The Japanese anemone has grown in the English garden at the Royal Horticultural Society in Chadwick since 1848. It was thought to have originally come from China and regions around the Mediterranean.

A new white anemone hybrid occurred in Verdun, France in 1858 at the Jobert Gardens and was named ‘Honorine Jobert’. Since that time it has been sought-after and shared around the world becoming a classic garden perennial.

‘Honorine Jobert’ are best grown in part shade locations that are protected from the wind. The foliage tends to burn in hot, dry, sunny conditions. The best locations are rich in organic matter and include well-drained soil. It flowers from late summer into fall with 2 to 3 inch diameter single flowers on branching stems.

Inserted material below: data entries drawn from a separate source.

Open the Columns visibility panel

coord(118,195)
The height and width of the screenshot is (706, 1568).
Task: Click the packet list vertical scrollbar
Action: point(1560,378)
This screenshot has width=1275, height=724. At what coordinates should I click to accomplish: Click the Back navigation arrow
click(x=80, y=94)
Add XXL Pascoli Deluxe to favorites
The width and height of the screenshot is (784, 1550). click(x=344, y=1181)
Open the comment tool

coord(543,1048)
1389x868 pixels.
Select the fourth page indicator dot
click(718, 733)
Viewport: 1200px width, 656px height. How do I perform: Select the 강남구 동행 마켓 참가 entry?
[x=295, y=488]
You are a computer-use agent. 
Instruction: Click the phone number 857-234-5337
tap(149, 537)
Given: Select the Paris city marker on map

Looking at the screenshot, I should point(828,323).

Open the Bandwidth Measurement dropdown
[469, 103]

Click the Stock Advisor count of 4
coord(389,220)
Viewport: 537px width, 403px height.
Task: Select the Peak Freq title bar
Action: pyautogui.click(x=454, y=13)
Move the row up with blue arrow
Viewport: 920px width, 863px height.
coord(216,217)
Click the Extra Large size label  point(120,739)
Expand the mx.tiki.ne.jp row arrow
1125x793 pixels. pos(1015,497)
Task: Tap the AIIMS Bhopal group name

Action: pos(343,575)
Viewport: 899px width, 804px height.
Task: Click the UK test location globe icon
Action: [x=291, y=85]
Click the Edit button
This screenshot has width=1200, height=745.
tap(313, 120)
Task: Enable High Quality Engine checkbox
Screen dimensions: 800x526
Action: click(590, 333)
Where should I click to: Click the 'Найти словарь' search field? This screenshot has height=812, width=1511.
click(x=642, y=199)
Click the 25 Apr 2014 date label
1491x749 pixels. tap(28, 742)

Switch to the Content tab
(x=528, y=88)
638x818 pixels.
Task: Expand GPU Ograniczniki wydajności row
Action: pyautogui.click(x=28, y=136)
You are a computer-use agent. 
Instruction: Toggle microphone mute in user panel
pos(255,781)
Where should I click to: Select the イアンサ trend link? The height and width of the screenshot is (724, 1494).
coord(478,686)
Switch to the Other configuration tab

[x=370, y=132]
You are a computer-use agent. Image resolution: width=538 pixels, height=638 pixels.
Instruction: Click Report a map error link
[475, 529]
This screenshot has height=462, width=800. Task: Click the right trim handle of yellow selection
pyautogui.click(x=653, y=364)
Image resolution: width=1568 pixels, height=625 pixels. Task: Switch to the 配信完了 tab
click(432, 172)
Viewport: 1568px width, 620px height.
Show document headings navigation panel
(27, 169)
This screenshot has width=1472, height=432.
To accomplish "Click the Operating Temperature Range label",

Plants are slow to establish but creeping rhizomes will form clumps of oval palmate toothed leaves. Erect stems emerge from August into October growing to a height of 2 to 3 feet. Anemone is considered a low maintenance plant that is best set out in early spring or fall.

‘Honorine Jobert’ has been appreciated by gardeners for many years. The 2016 Perennial Plant Association’s Perennial Plant of the Year is the Anemone ‘Honorine Jobert’. Gardeners in our area should enjoy discovering this plant that can be enjoyed for years to come.